À travers cette formation, peut-être qu’un fil s’est tendu. Il ne tiendra pas tout seul. Il faudra le raviver, le partager, le nourrir de lectures, d’alliances, de luttes, de moments vécus. Mais il est là. Et il peut accompagner, durablement, celles et ceux qui feront demain, à leur manière, de l’éducation un lieu habité, un lieu vivant, un lieu de possibles.
Conclusion. Un savoir vivant, une promesse en tension
Ce corpus de cartes mentales n’est pas un simple travail de fin d’année. Il est la trace d’un processus, la matérialisation de ce qui se cherche, se comprend, se transforme dans et par la formation. À travers ces représentations sensibles, critiques et situées, ce sont des subjectivités en mouvement que l’on voit apparaître. Des étudiant·es qui ne se contentent pas d’apprendre des savoirs, mais qui les interrogent, les relient à leur vécu, les engagent dans un devenir professionnel et politique.
La pédagogie sociale, dans cette formation, ne se réduit ni à un contenu, ni à une posture à adopter. Elle devient un milieu d’émergence : un lieu pour penser avec d’autres, pour désapprendre certaines évidences, pour rêver des pratiques qui résistent. Un lieu d’ouverture, mais aussi de tension : car rien n’est simple quand on choisit de tenir dans les marges, de défendre l’humain là où tout pousse à l’écraser, d’affirmer une éthique là où la logique gestionnaire fait loi.
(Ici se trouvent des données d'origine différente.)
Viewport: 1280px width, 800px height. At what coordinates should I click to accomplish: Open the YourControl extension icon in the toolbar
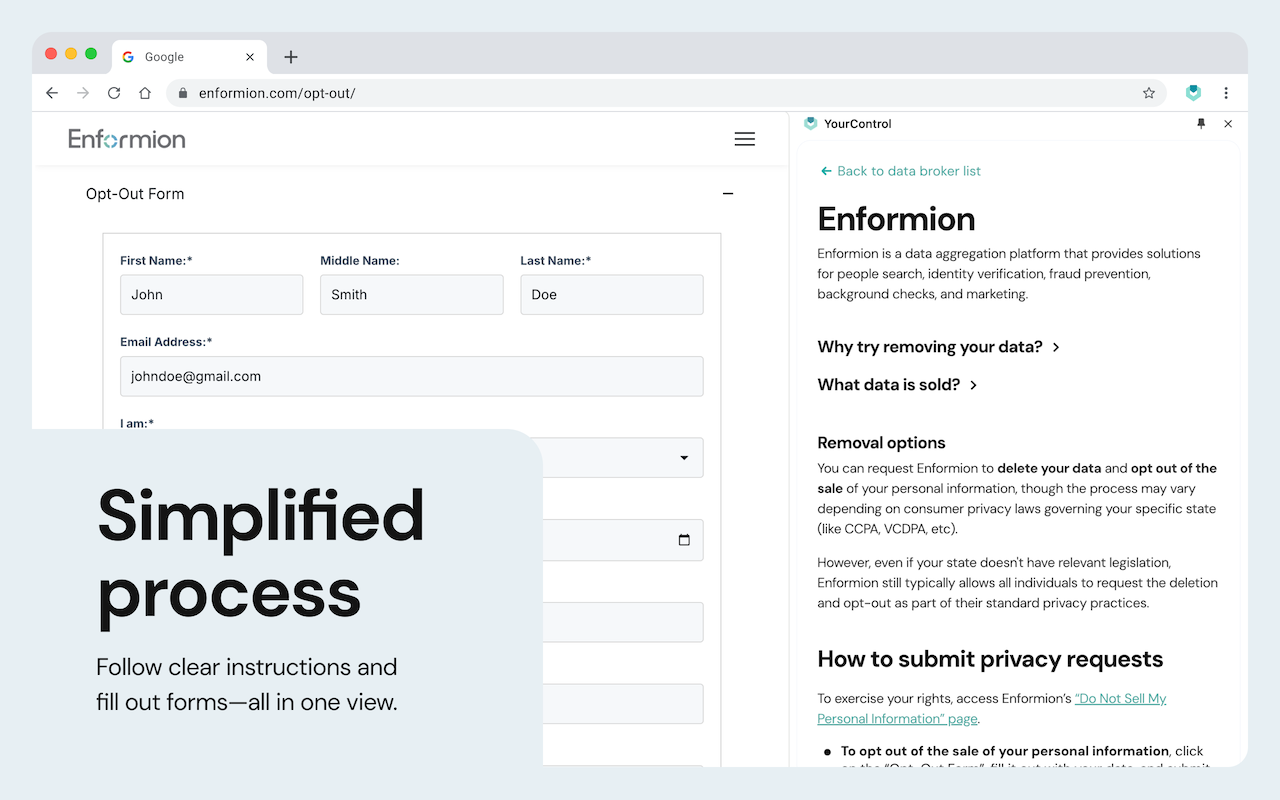click(x=1193, y=92)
Mais c’est justement cette tension qui est féconde. Car elle oblige à faire des choix. À se situer. À ne pas céder trop vite. Ce que révèle ce travail collectif, c’est une promesse : celle que quelque chose de la pédagogie sociale (une manière d’habiter le monde, une manière de faire relation, une manière d’agir) puisse persister, se réinventer, s’incarner dans des pratiques professionnelles futures, même fragiles, même ponctuelles, même imparfaites.
C’est dans cette promesse-là que réside, peut-être, la puissance de la formation : non pas de fabriquer des modèles, mais de former des consciences, des volontés, des sensibilités capables de tenir, de relier, d’ouvrir. À leur manière. Avec leurs outils. Avec les autres.